### What the task asks
Beginning at the line that contains "This screenshot has height=393, width=434.", output each line exactly through the end of the records, and drop any pictures.

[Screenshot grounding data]
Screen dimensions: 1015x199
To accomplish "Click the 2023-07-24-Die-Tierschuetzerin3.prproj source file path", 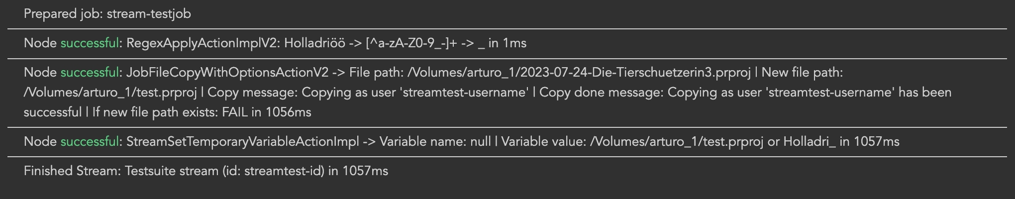I will (579, 73).
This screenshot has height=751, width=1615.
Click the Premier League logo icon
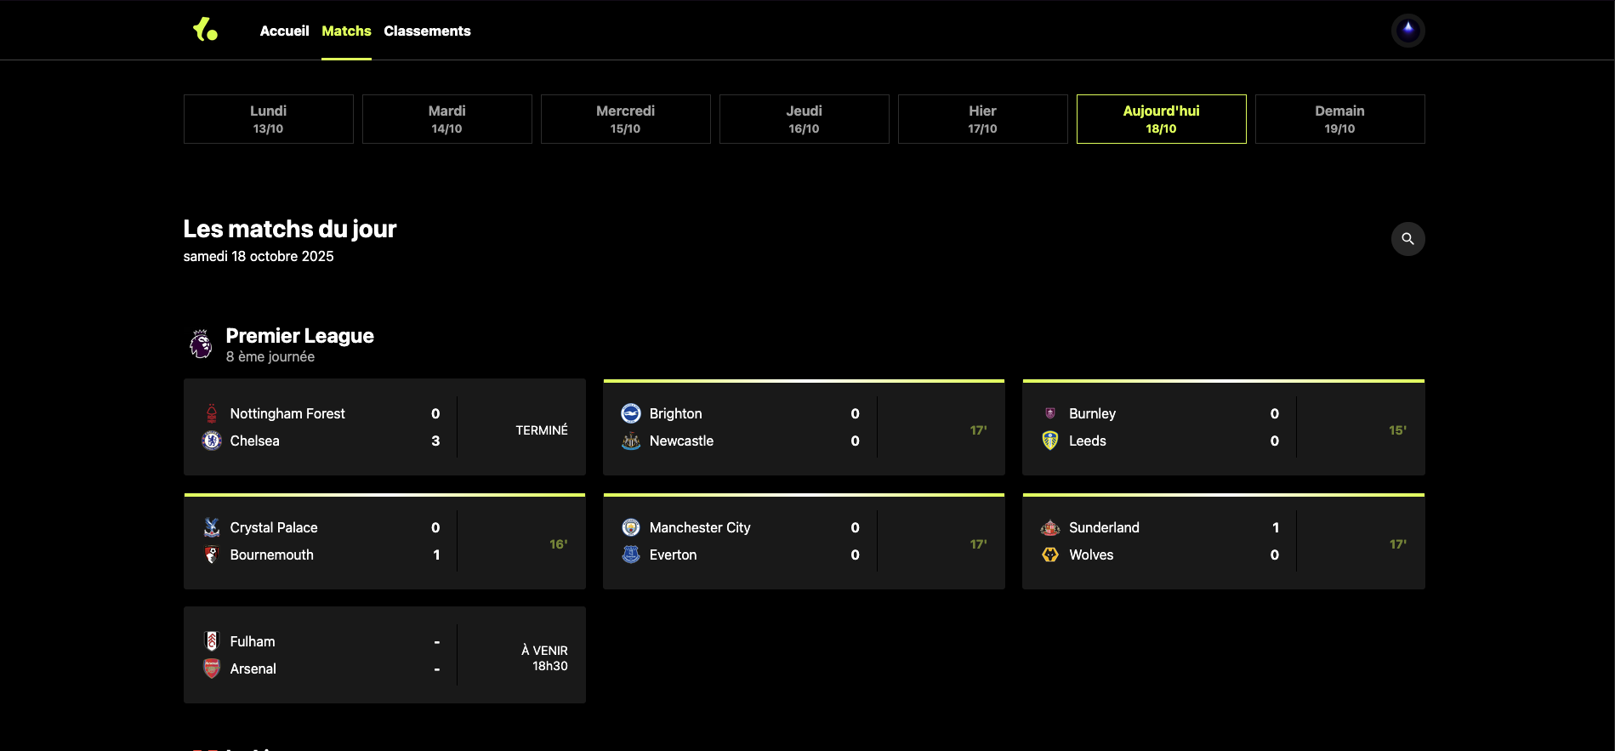point(201,344)
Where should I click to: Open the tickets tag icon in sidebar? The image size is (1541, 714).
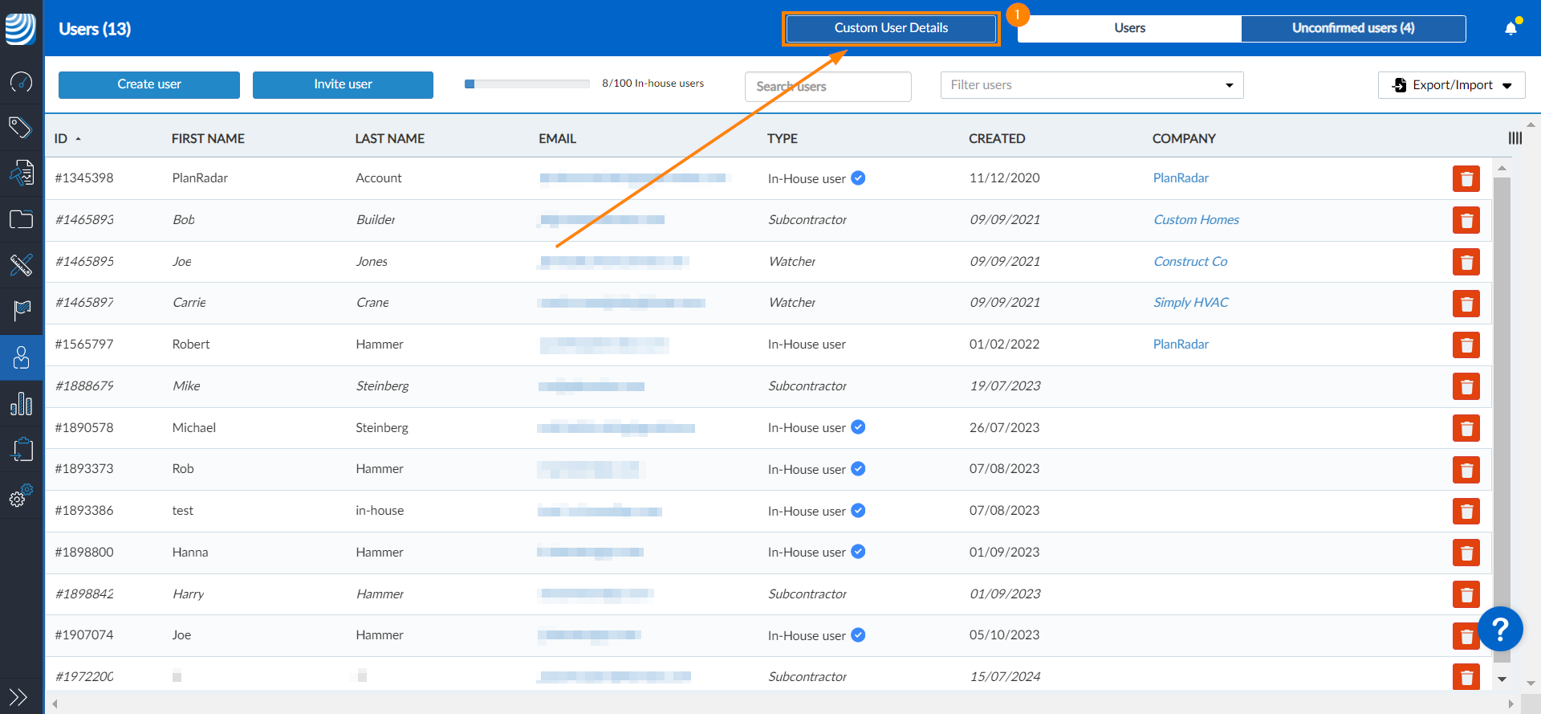pos(21,127)
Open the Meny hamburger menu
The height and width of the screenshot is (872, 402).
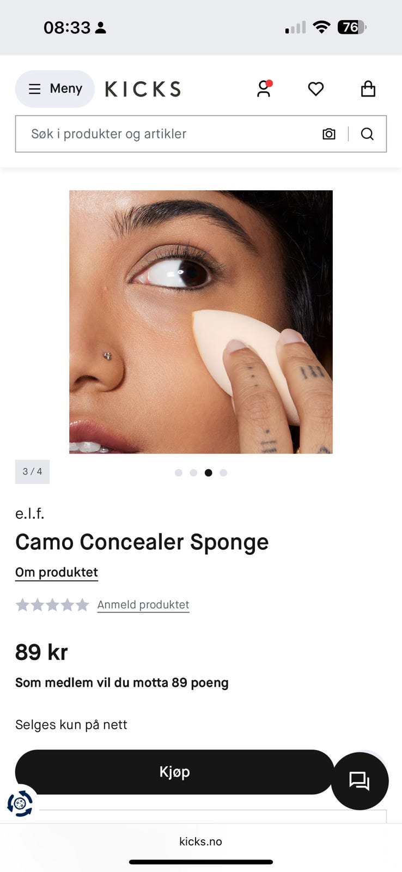tap(55, 89)
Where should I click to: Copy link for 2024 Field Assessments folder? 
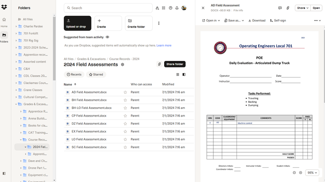point(159,64)
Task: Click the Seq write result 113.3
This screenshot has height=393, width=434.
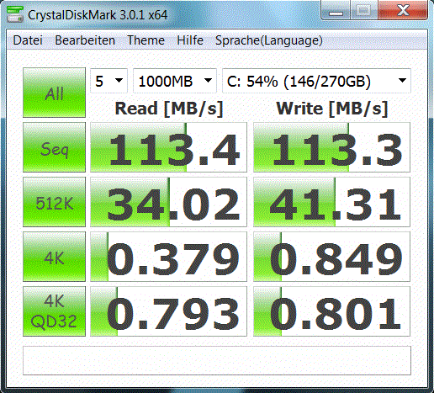Action: click(331, 147)
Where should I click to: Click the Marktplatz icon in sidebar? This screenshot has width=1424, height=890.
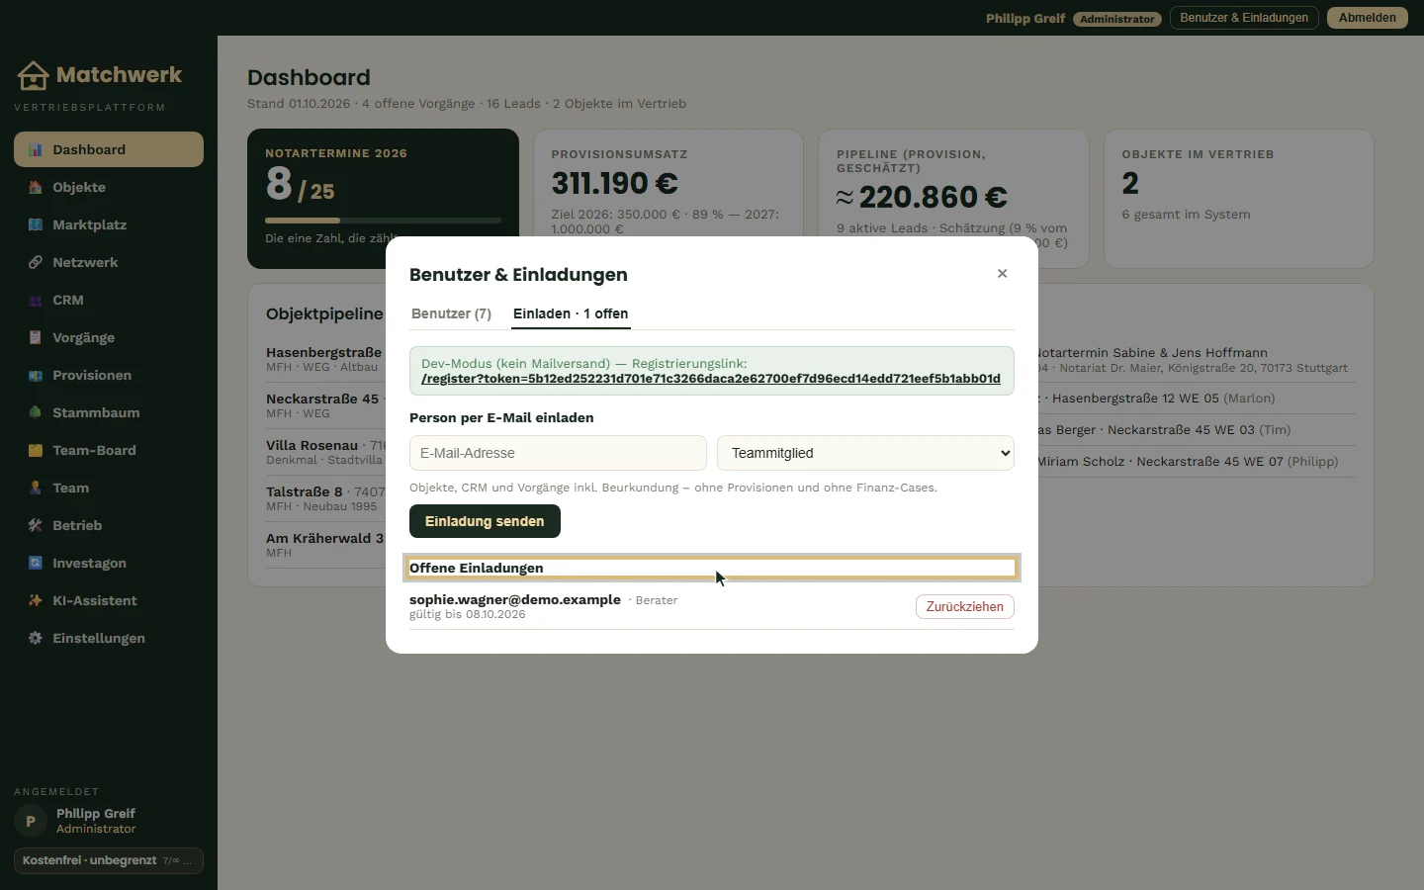[36, 225]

### Response
This screenshot has height=393, width=434.
Action: click(331, 147)
Where should I click to: Click the Marktplatz icon in sidebar? This screenshot has width=1424, height=890.
[36, 225]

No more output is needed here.